* Task instructions:
Please copy the records below word for word, leaving out the pictures.

* Extracted information:
## Begin
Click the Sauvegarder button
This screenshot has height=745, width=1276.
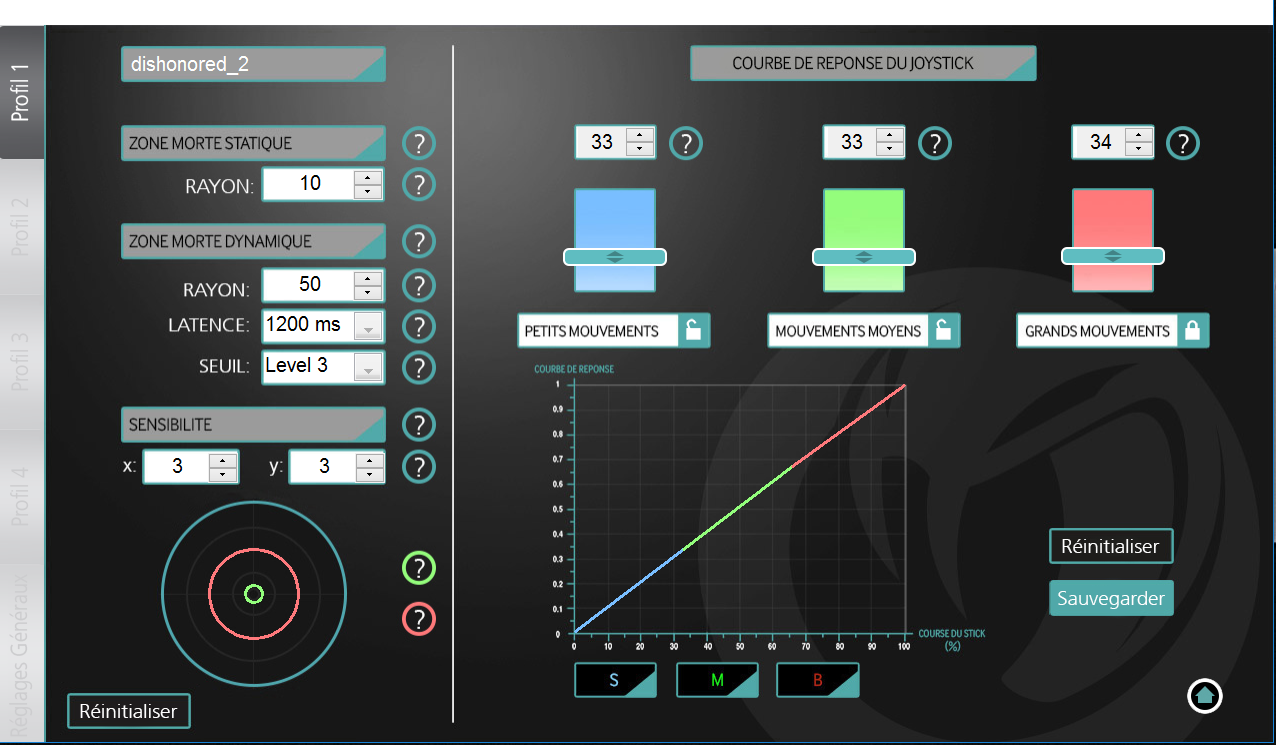click(1111, 598)
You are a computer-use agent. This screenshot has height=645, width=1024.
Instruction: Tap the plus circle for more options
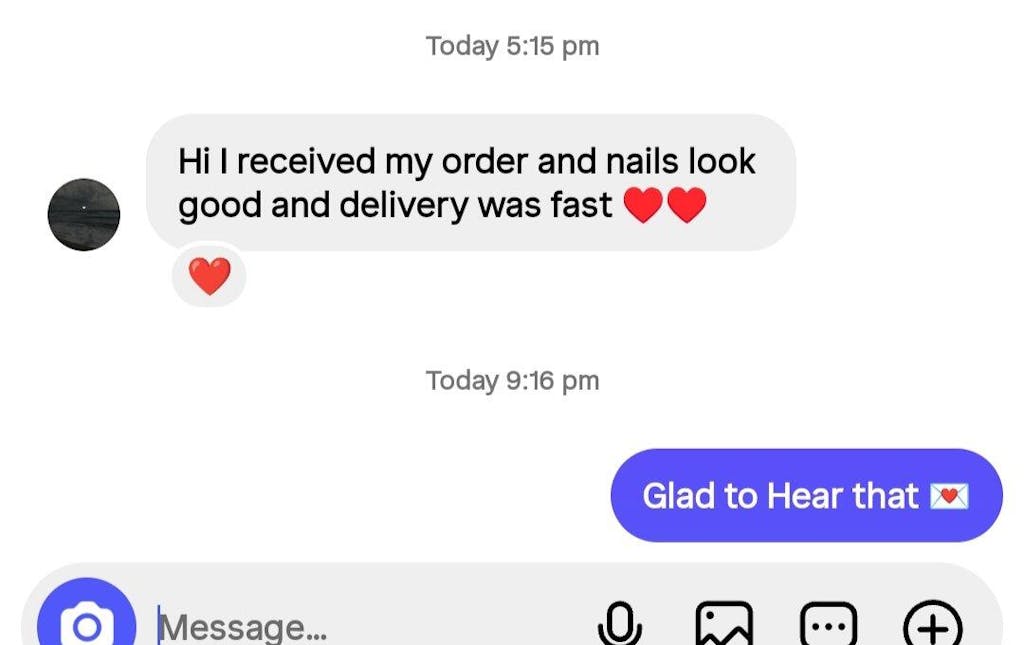coord(933,624)
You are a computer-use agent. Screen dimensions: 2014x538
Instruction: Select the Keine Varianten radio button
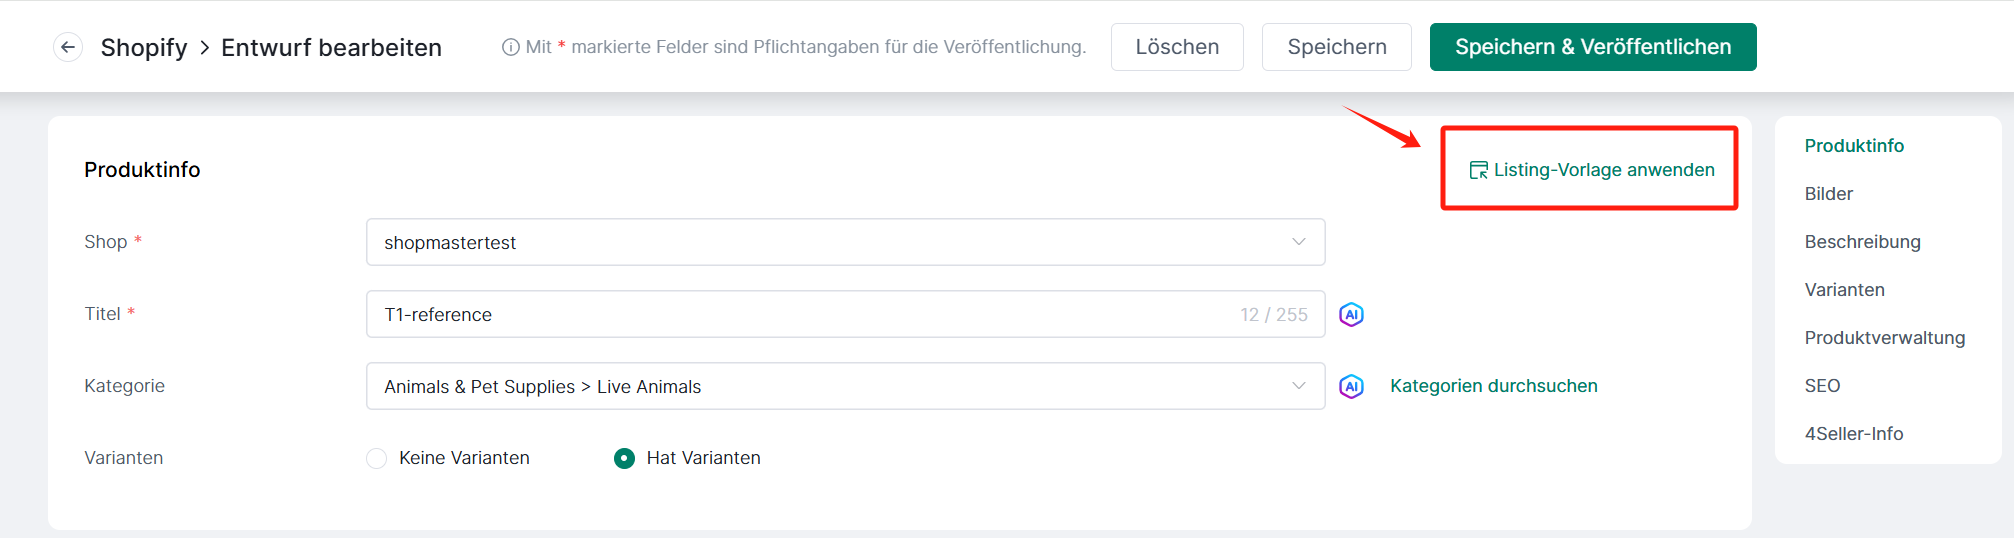[377, 458]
## End
* Solution:
Click the Sauvegarder button
This screenshot has height=745, width=1276.
click(1111, 598)
You are a computer-use agent. This screenshot has height=645, width=1024.
Instruction: Tap the plus circle for more options
coord(933,624)
You are a computer-use agent. Screen dimensions: 2014x538
Instruction: Select the Keine Varianten radio button
[377, 458]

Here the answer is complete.